▶ **Directions for this task**
Repeat exactly the lines below from the line that contains "Click 返回 in the navigation bar" to the last line, inclusive, without the pictures.

▬▬▬▬▬▬

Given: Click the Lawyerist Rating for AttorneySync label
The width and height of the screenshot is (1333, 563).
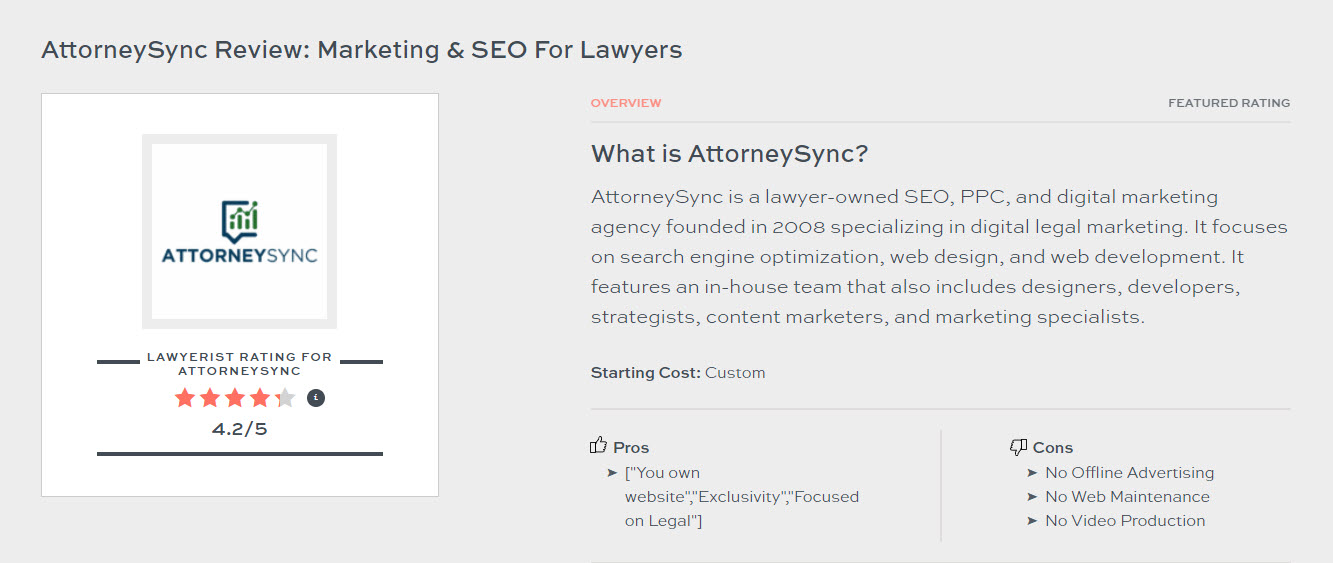Looking at the screenshot, I should (x=240, y=364).

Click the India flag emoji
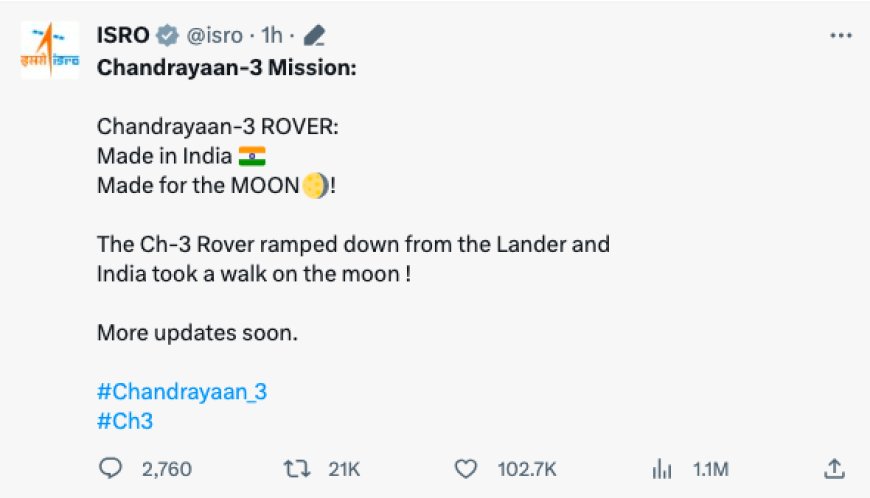pos(252,156)
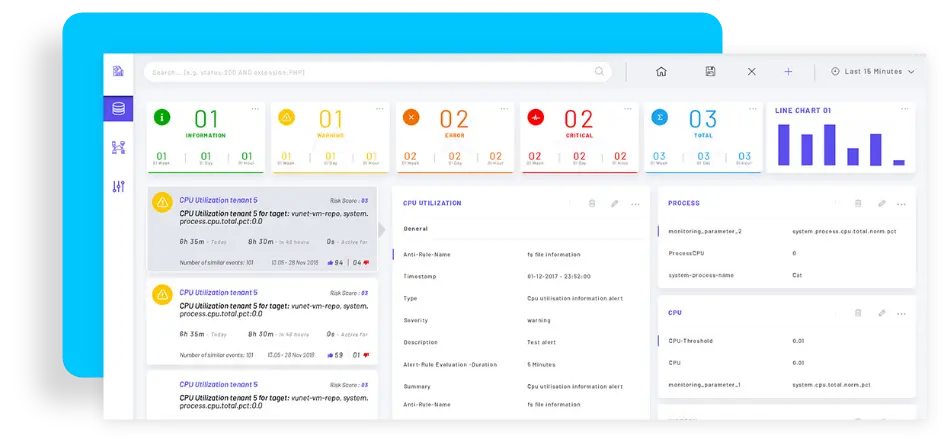Click the search magnifier icon

pos(599,72)
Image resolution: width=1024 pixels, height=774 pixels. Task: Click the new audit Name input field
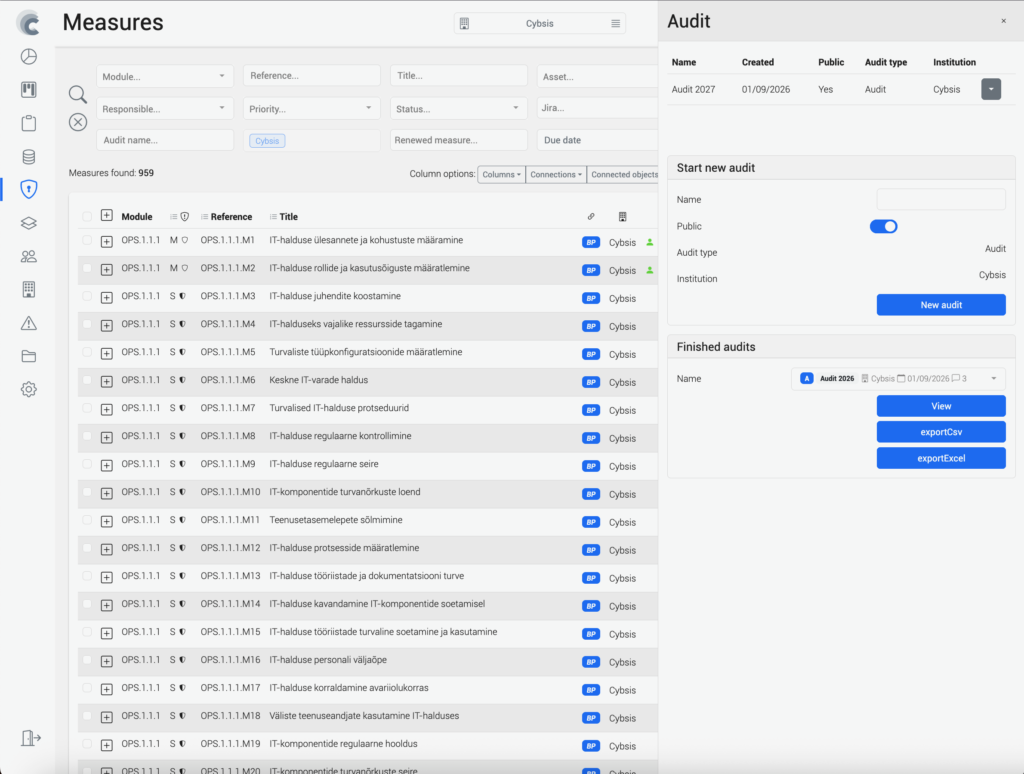click(940, 200)
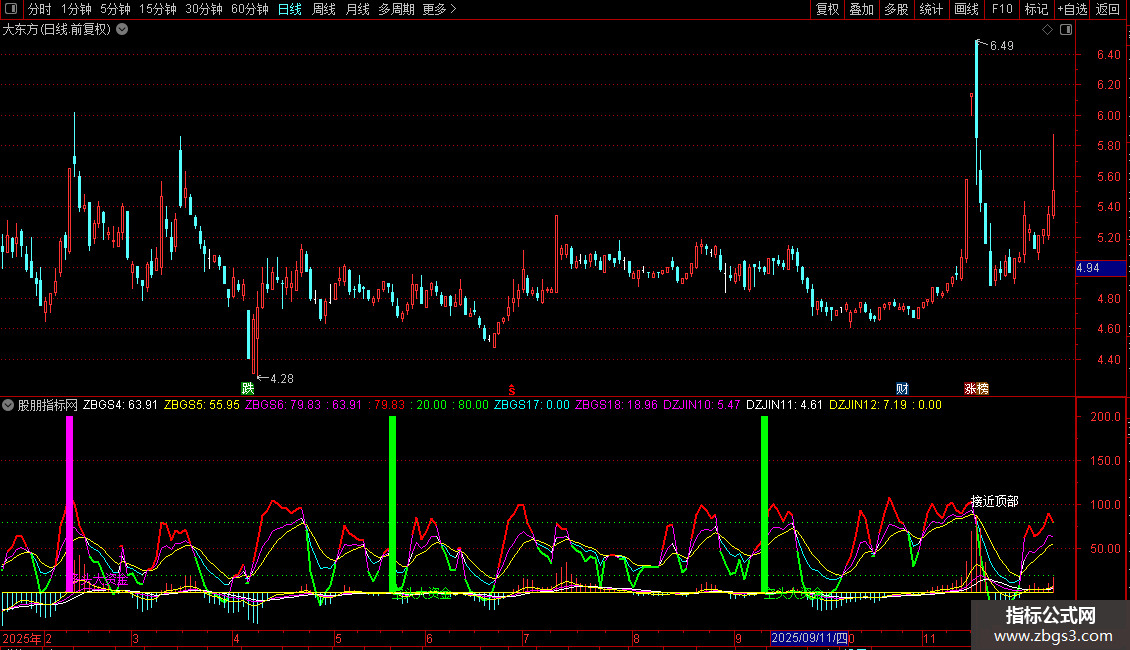Open the 复权 adjustment setting
This screenshot has height=650, width=1130.
coord(827,9)
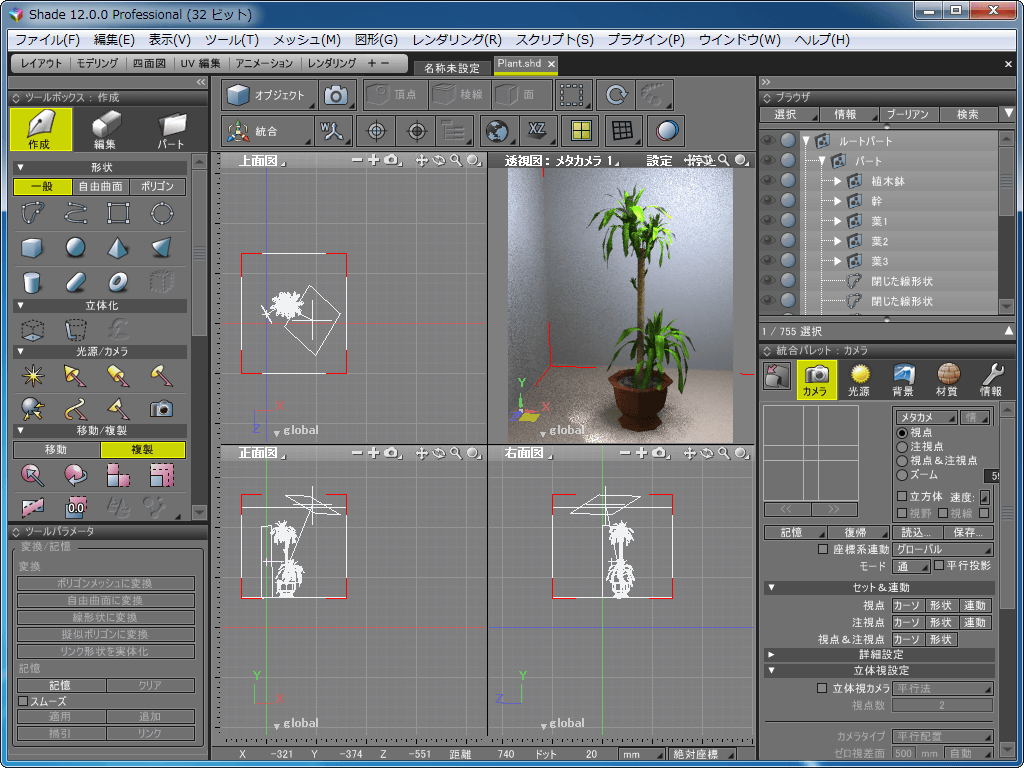This screenshot has height=768, width=1024.
Task: Enable the 平行投影 checkbox
Action: pos(939,566)
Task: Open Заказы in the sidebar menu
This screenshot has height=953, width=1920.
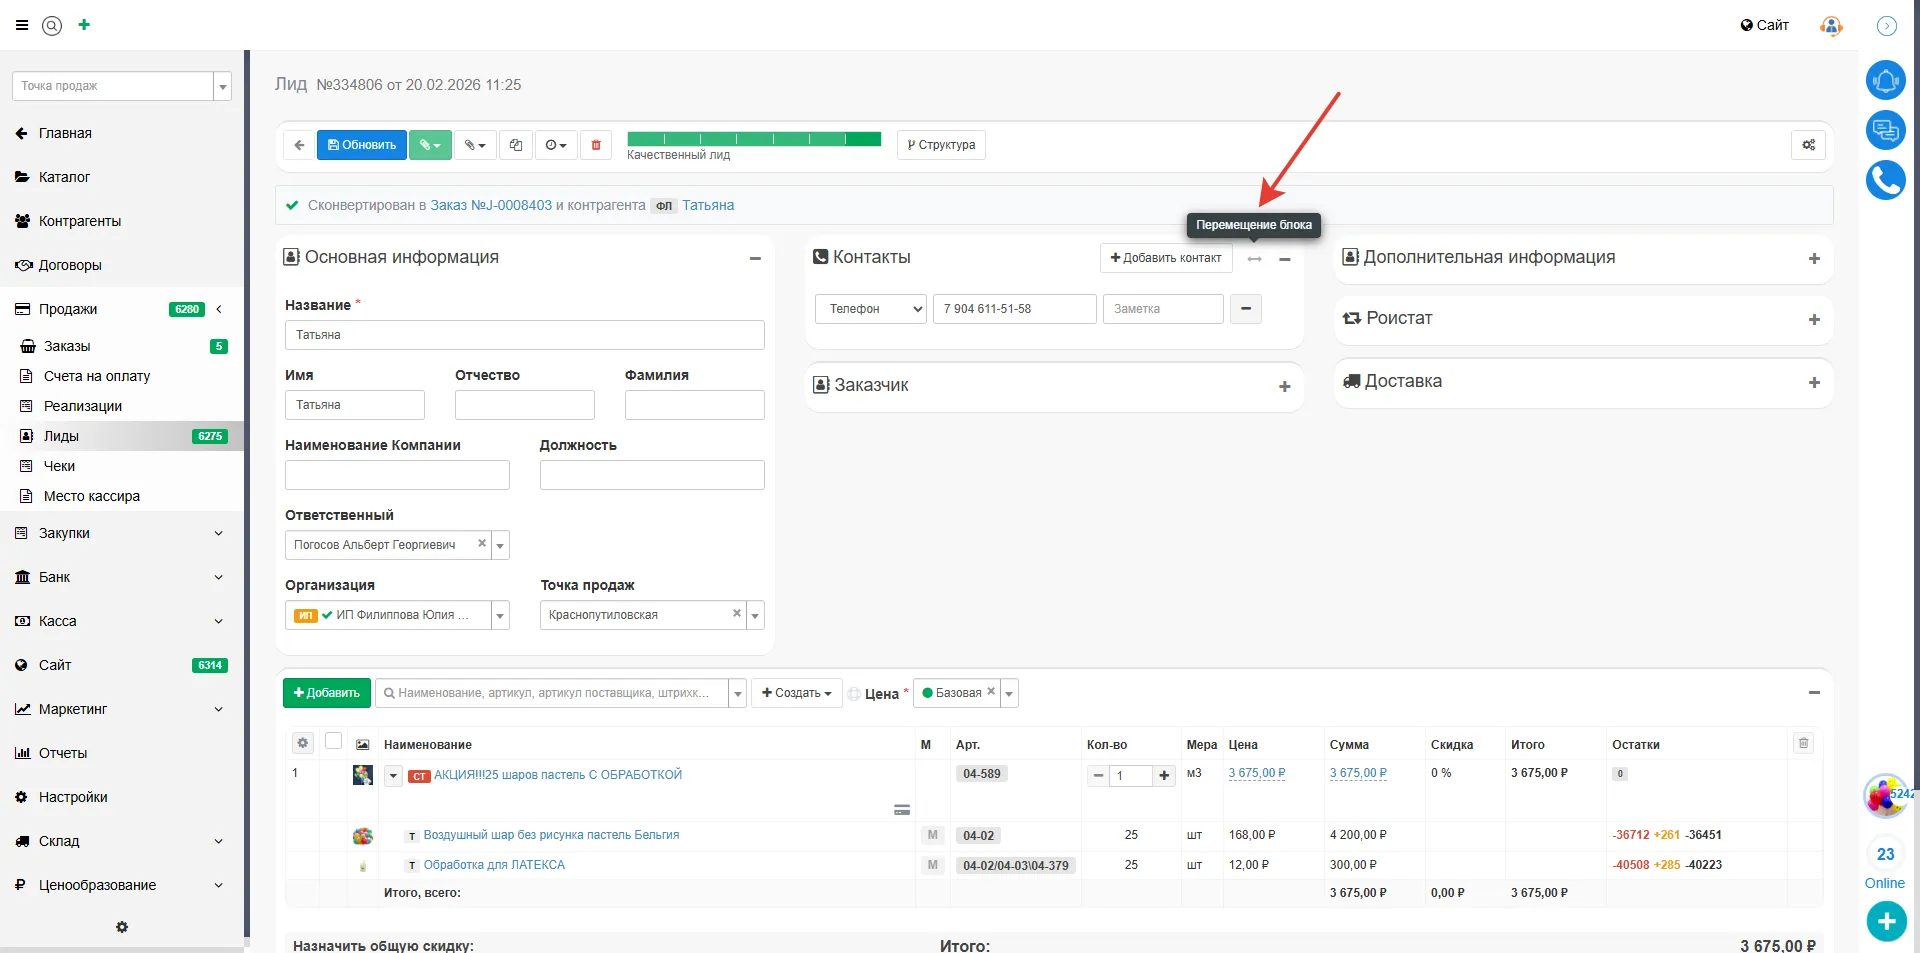Action: [x=67, y=346]
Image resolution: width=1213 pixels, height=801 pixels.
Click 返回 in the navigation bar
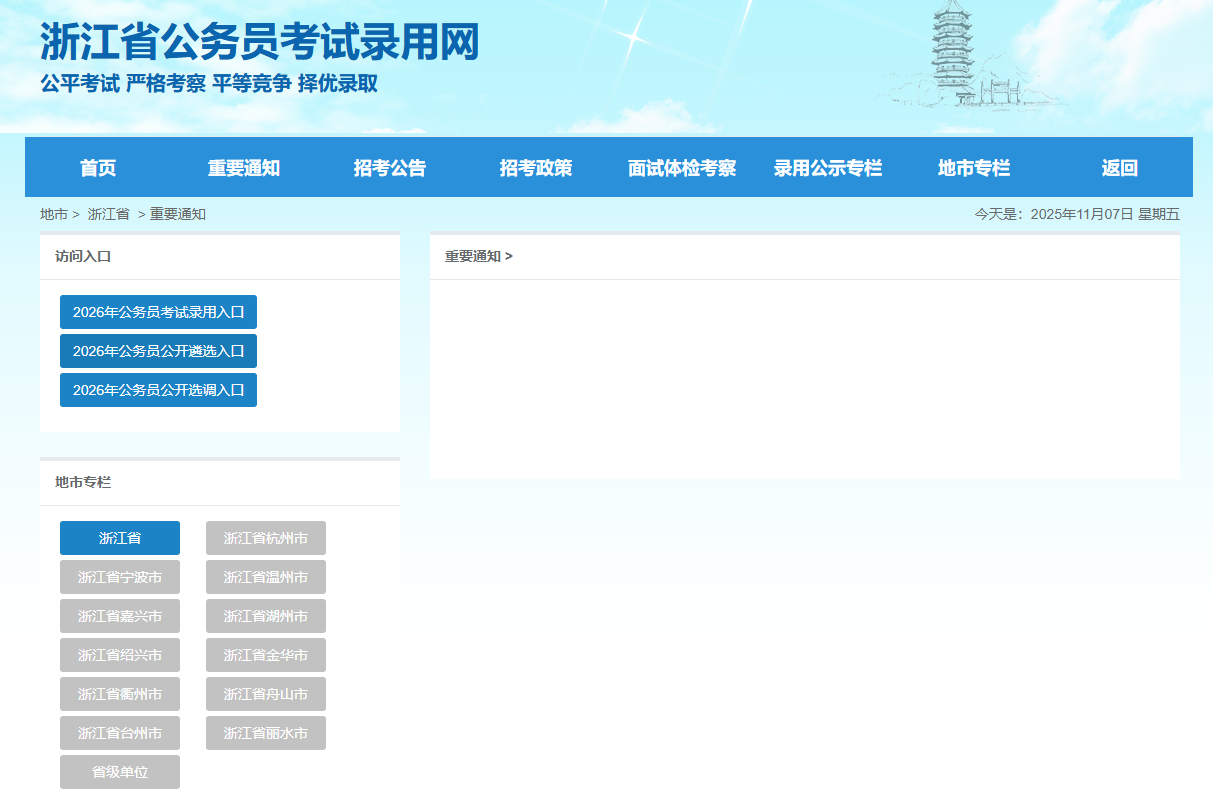click(x=1120, y=168)
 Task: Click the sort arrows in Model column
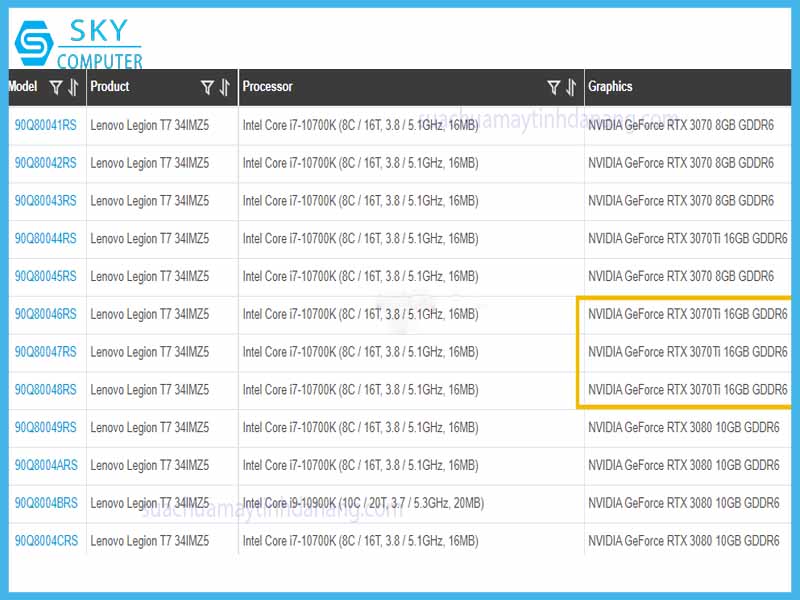[73, 87]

▬▬▬▬▬▬

▶ **The answer**
Click 返回 in the navigation bar
click(x=1120, y=168)
 Task: Click the sort arrows in Model column
[73, 87]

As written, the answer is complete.